La legalità di una decisione per l’eutanasia si basa sul mito della libertà del consenso individuale, come se un essere umano potesse essere veramente libero dai condizionamenti del contesto in cui vive, specie se fragile e bisognoso di continue cure. Lasciare tutto alla scelta individuale del paziente è un modo per sfuggire alla responsabilità del medico e del giudice, per addossare tutto sulle spalle del malato. I legami di solidarietà continuano a degradarsi in nome dell’autonomia totale della persona.

Insistere sull’assoluta libertà di scelta nel morire non fa che sottolineare la solitudine del morente che caratterizza la società contemporanea: nelle società democratiche il morente è la figura estrema dell’individuo, staccato da ogni affiliazione collettiva. Norbert Elias sostiene che questa desocializzazione della morte lascia l’agonizzante completamente da solo con la sua responsabilità, privo di conforto e di condivisione. La situazione reale poi è ben lontana da quella morte facile, indolore, invocata come rimedio alle sofferenze: non c’è una morte felice, sottolinea Leonetti, quali che siano le cure mediche, spirituali o religiose messe in atto; e quali che siano la fede o la forza di carattere di ciascuno, la morte è sempre una frattura dolorosa: «I medici sanno anch’essi che i fine vita senza sofferenza e senza sintomi sono rari malgrado tutte le possibilità mediche attuali. Questa ricerca della morte “senza fastidi” è una illusione e la medicina si trova una volta ancora impreparata davanti alla missione impossibile che gli è stata assegnata: sopprimere la tragicità della morte».

Le richieste di suicidio assistito e di eutanasia nascono spesso in un contesto d’impazienza: se la malattia è mortale, se una persona è destinata a morire a breve, è meglio provvedere subito. Niente inquieta di più dell’attesa della morte, che mette a nudo la nostra ignoranza, la povertà della nostra secolarizzazione, la nostra paura davanti al mistero. Scrive Jean Baudrillard che «la nostra idea moderna della morte è governata da un sistema di rappresentazione del tutto diverso: quello della macchina e del funzionamento. Una macchina funziona o non funziona. Così la macchina biologica è morta o viva». Le facce opposte dell’accanimento terapeutico e dell’eutanasia nascondono lo stesso disagio davanti al tempo necessario per morire: nel primo caso s’insiste a curare fingendo di poter intervenire per salvare fino all’ultimo, nel secondo si nega l’attesa, e in questo modo si pensa di poter negare la morte.

In sostanza, non vogliamo ammettere che della morte, anche dal punto di vista biologico, sappiamo ancora ben poco, come dimostrano le polemiche sempre aperte sulla definizione di morte cerebrale. Come osserva Louis-Vincent Thomas, «fra l’interruzione dell’esistenza per il venir meno di determinate funzioni vitali e la morte organica per deterioramento dei tessuti, si inseriscono alcuni stadi poco conosciuti, che sono forse di importanza capitale per comprendere l’attività psichica del morente. Il tempo della morte non è scientificamente definito».

### [ESTRATTO DEI DATI]
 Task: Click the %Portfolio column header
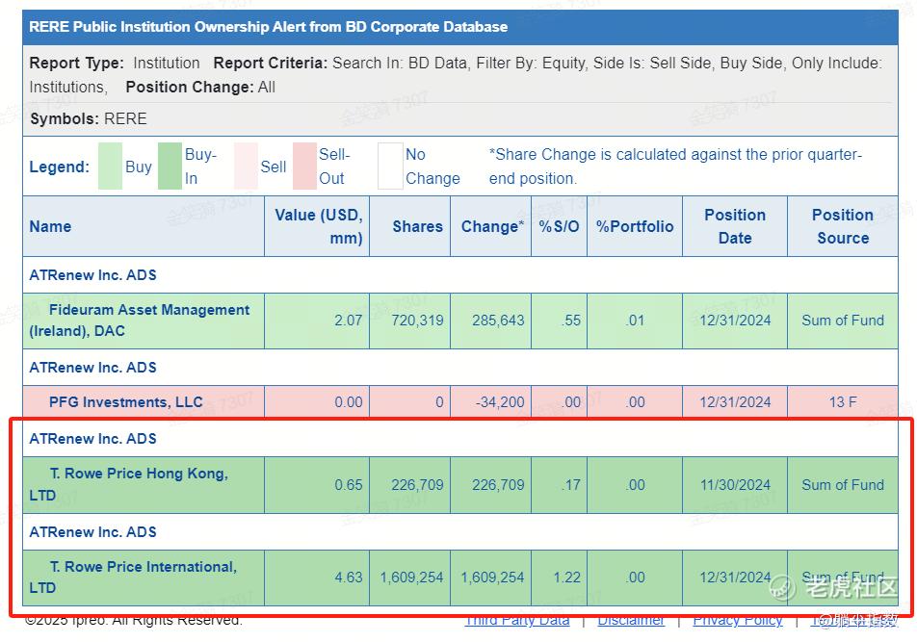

### [CONSEGNA]
Rispondi alle domande seguenti in base al testo sull'eutanasia.
1. Secondo Norbert Elias, in quale condizione la desocializzazione della morte lascia l'agonizzante?
2. Nella citazione di Jean Baudrillard, da quale sistema di rappresentazione è governata la nostra idea moderna della morte?
3. Che cosa, secondo Louis-Vincent Thomas, non è scientificamente definito?

### [SOLUZIONE]
1. Completamente da solo con la sua responsabilità, privo di conforto e di condivisione.
2. Da quello della macchina e del funzionamento.
3. Il tempo della morte.